La « sentence » de ce jury d'honneur est ambiguë : elle reconnaît la qualité de résis­tant de Papon et juge « injustifiées » d'éventuelles poursuites pour crime contre l'humanité, mais souligne que Papon « au­rait dû démissionner au mois de juillet 1942 » au début des grandes rafles en Gironde et que le secrétaire général de la préfecture de la Gironde n'avait pas été mandaté par une autorité qualifiée de la Résistance pour demeurer à son poste. Ce jury estime que Papon a dû recourir à des actes « apparemment contraires à la con­ception qu'il se fait de l'honneur et qui, à juste titre, choquent la sensibilité française ».

Les 5 résistants reconnaissent bien que Papon a tenté d'aider individuellement certains Juifs recherchés ou arrêtés, mais ils ajou­tent une restriction importante en notant qu'il avait fait une distinction entre les Juifs français et les Juifs étrangers : « sa sollicitude se portant essentiellement en faveur des premiers ». On ne peut pas dire que Papon sorte particulièrement blanchi par les conclusions de ce jury d'honneur.

16 janvier 1996 : première audience publique de l'affaire. L'avocat général démolit le pourvoi de la dé­fense. Après 16 ans de procédure, Papon sera peut-être enfin jugé pour crimes contre l'hu­manité devant la cour d'assises de Bor­deaux.

Depuis 1981, le dossier a usé 3 magistrats ins­tructeurs, rempli 42 tomes, sollicité 21 fois la cour d'appel, 5 fois la Cour de cas­sation.
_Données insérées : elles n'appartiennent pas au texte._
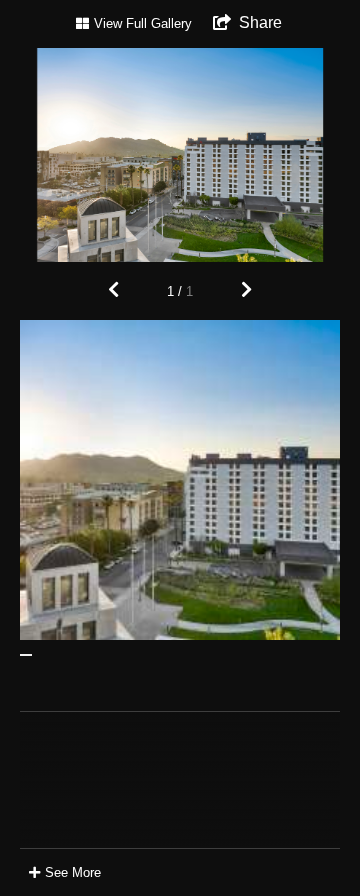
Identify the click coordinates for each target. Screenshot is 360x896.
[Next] (246, 291)
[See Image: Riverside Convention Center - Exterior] (26, 655)
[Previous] (113, 291)
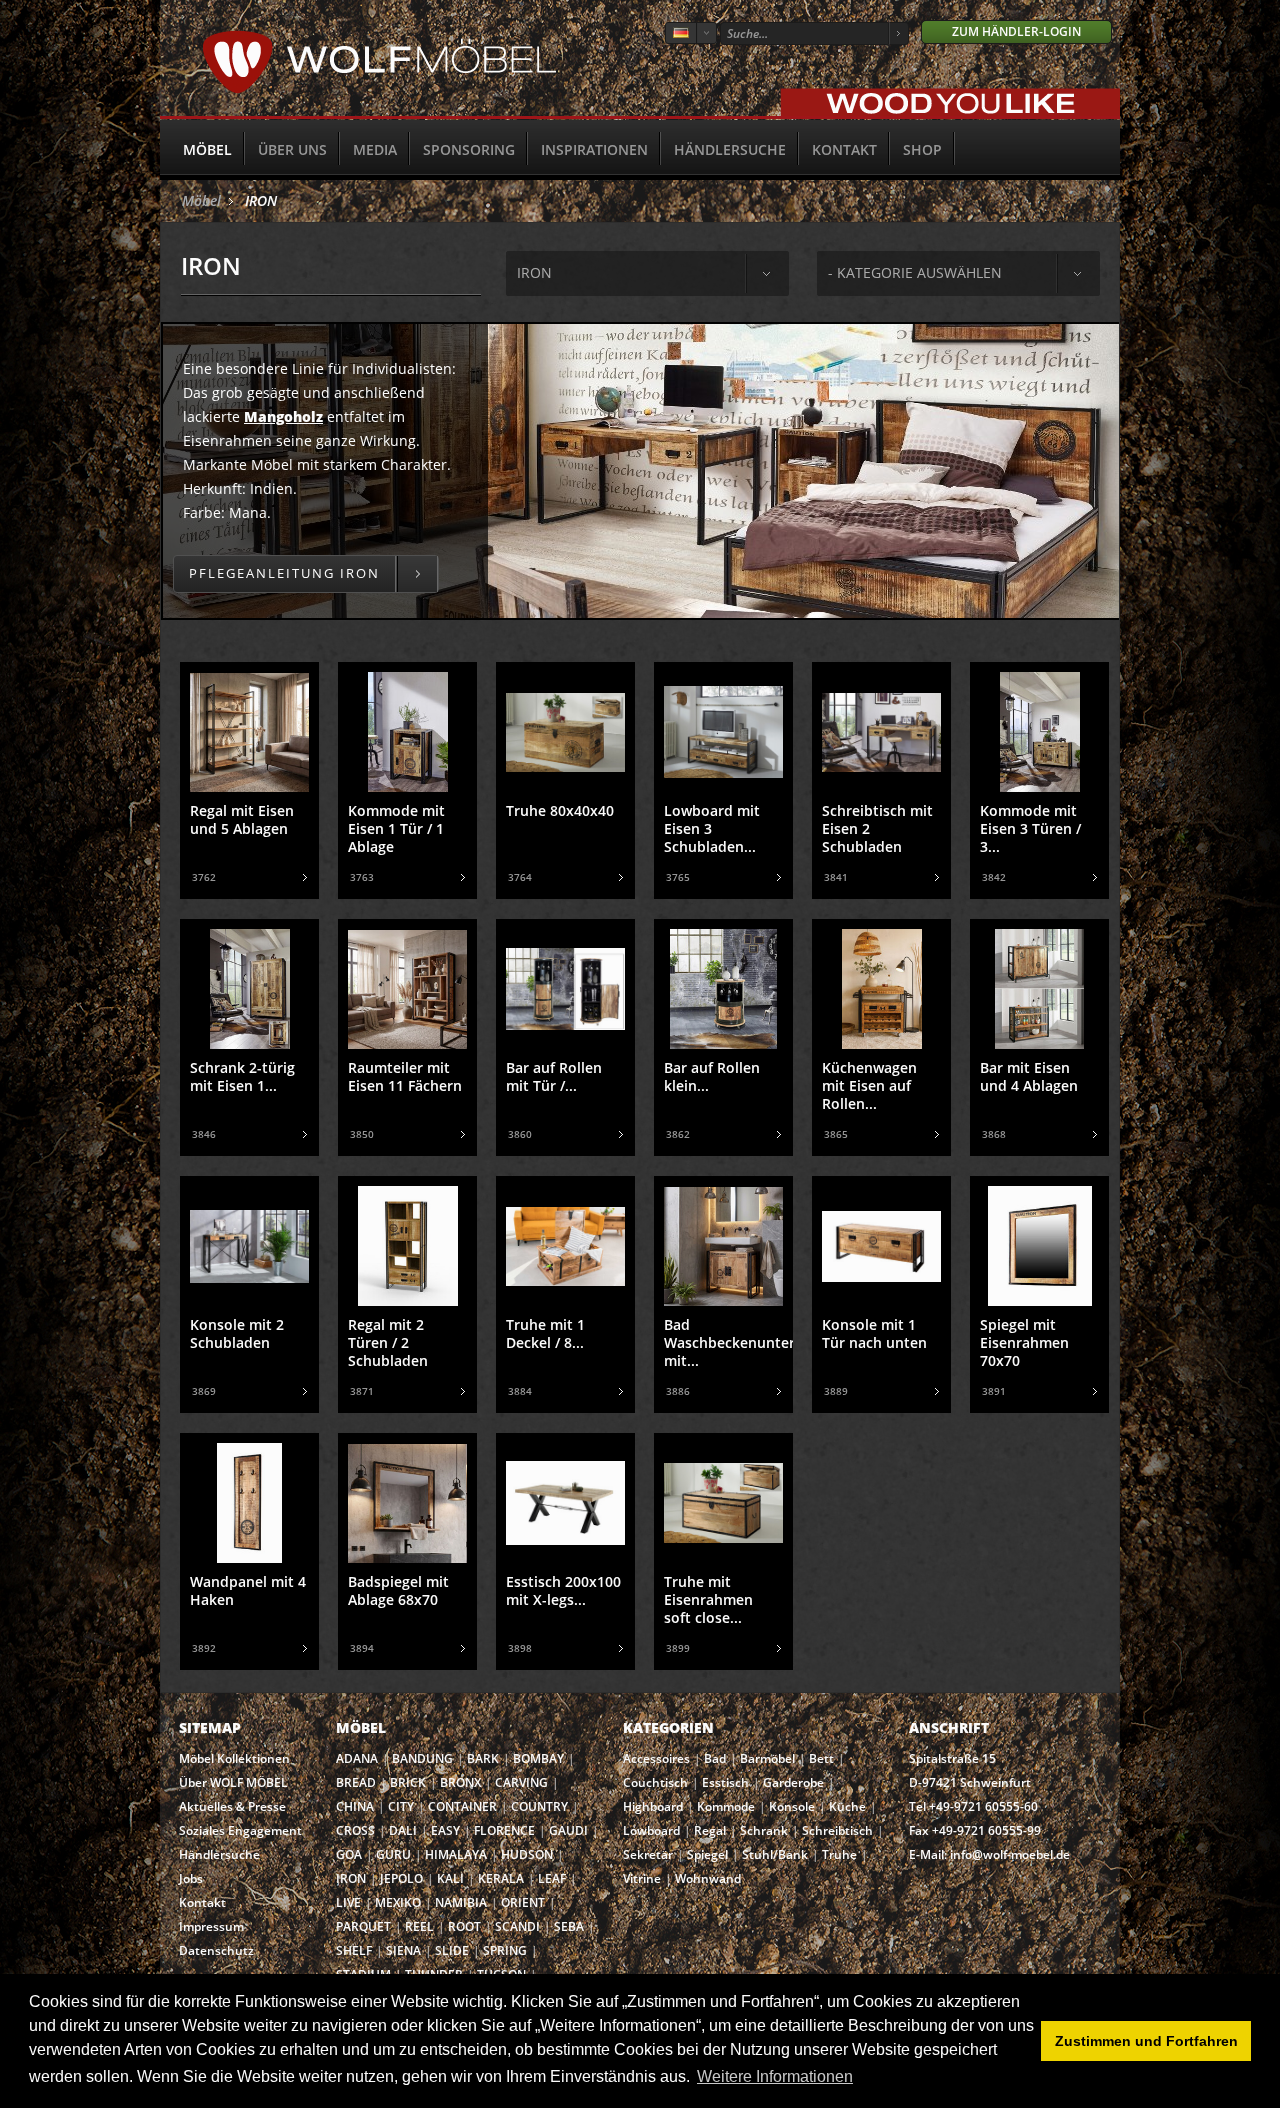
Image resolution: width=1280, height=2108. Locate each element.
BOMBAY (538, 1758)
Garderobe (793, 1782)
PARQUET (363, 1926)
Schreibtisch (837, 1830)
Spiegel (707, 1854)
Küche (847, 1806)
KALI (450, 1878)
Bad (715, 1758)
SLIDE (452, 1950)
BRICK (408, 1782)
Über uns (292, 149)
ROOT (464, 1926)
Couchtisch (655, 1782)
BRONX (460, 1782)
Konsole (792, 1806)
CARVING (521, 1782)
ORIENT (523, 1902)
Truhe (839, 1854)
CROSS (355, 1830)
L'arrêt de la chambre d'accusation de Bor­deaux, rendu le 18 septembre dernier, souligne le zèle du secrétaire général de la préfecture dans la déportation de 1690 Juifs entre 1942 et 1944, alors qu'il savait qu'ils allaient « inéluctablement à la mort ».
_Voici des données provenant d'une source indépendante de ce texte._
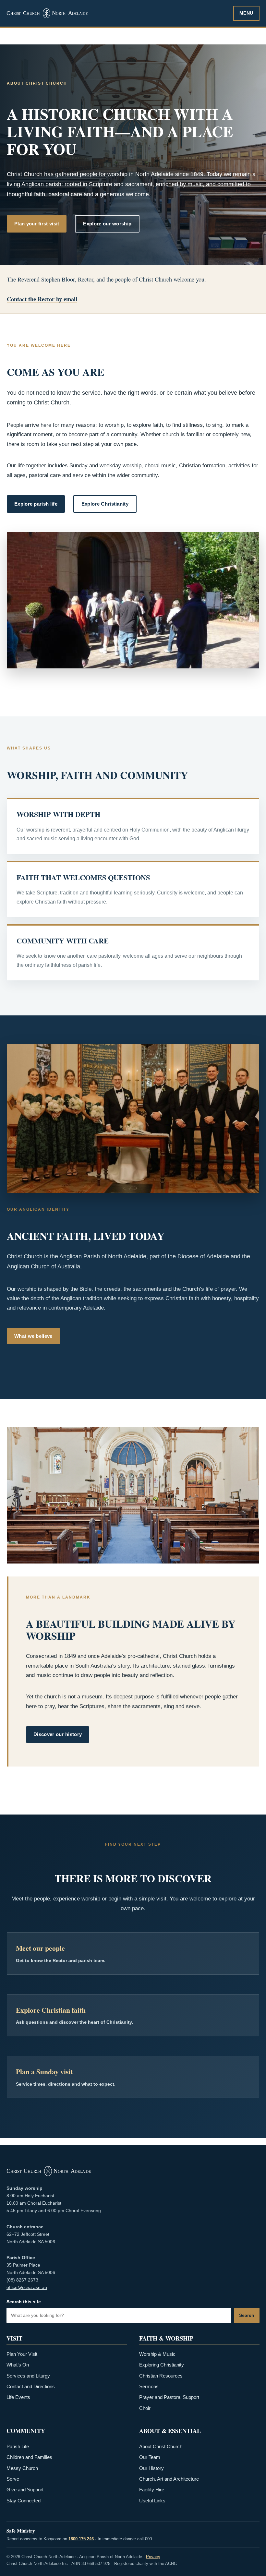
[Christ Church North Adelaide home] (116, 13)
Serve (12, 2479)
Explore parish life (35, 504)
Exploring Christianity (161, 2364)
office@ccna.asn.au (26, 2287)
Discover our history (57, 1734)
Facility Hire (151, 2489)
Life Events (18, 2397)
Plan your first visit (36, 223)
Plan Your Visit (21, 2354)
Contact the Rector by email (42, 298)
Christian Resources (161, 2375)
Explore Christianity (104, 504)
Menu (246, 13)
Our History (151, 2468)
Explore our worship (107, 223)
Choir (145, 2408)
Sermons (149, 2386)
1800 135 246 (81, 2538)
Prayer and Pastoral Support (169, 2397)
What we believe (33, 1336)
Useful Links (152, 2500)
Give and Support (24, 2489)
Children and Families (29, 2457)
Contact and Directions (30, 2386)
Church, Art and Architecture (169, 2479)
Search (246, 2315)
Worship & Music (157, 2354)
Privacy (153, 2556)
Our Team (149, 2457)
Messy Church (22, 2468)
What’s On (17, 2364)
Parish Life (17, 2446)
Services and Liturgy (28, 2375)
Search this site (23, 2301)
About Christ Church (160, 2446)
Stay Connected (23, 2500)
On s'apercevra en effet que le zèle de Papon fut extrême. Lors du dépôt de six plaintes émanant de familles juives de Reims, Paris, et Lille, 13 des enfants des familles Stopnicki, Plevinski, Junger, Sztajner et Griff avaient été arrêtés à Bordeaux puis déportés en août 1942 « en dépit de leur nationalité française et parfois aussi de leur âge, au-dessous de la limite de deux ans fixée par la Gestapo et par Vichy. »

En fait, certains des enfants juifs placés dans des familles après la déportation de leurs parents auraient pu être sauvés : la préfecture de la Gironde avait envoyé vers Drancy le plus de Juifs possible.

L'avocat de Papon explique que Vichy n'était pas une puissance de l'Axe, comme l'exige le tribunal de Nuremberg pour les crimes contre l'humanité, et que Papon n'était pas membre actif d'une organisation criminelle.

L'affaire Klaus Barbie

Lors de l'affaire Klaus Barbie, la Cour de cassation a donné, dans un arrêt du 20 dé­cembre 1985, une interprétation de l'article 6 du tribunal de Nuremberg :

« Constituent des crimes imprescriptibles contre l'humanité les actes inhumains et les persécutions qui, au nom d'un Etat pratiquant une politique d'hégémonie idéologique, ont été commis de façon sys­tématique, non seulement  contre les per­sonnes en raison de leur appartenance à une collectivité raciale ou religieuse, mais aussi contre les adversaires de cette politi­que, quelle que soit la forme de leur op­position. »

La défense invoque l'arrêt Touvier pour dé­fendre son client. Touvier était un mili­cien lyonnais, blanchi en 1992 par la chambre d'accusation de la cour d'appel de Paris, avant d'être finalement jugé à Ver­sailles et condamné à vie. La Cour de cas­sation, qui avait décrit en novembre 1992  les conditions du crime contre l'humanité, stipulait que les auteurs devaient « avoir agi pour le compte d'un des pays de l'Axe ». On se demande bien pour le compte de qui Papon en particulier, et le régime de Vichy en général, pouvaient bien travailler en envoyant les Juifs en Allemagne...

La notion de crime contre l'humanité

Jusqu'en 1992 la loi française ne définissait pas le crime contre l'humanité.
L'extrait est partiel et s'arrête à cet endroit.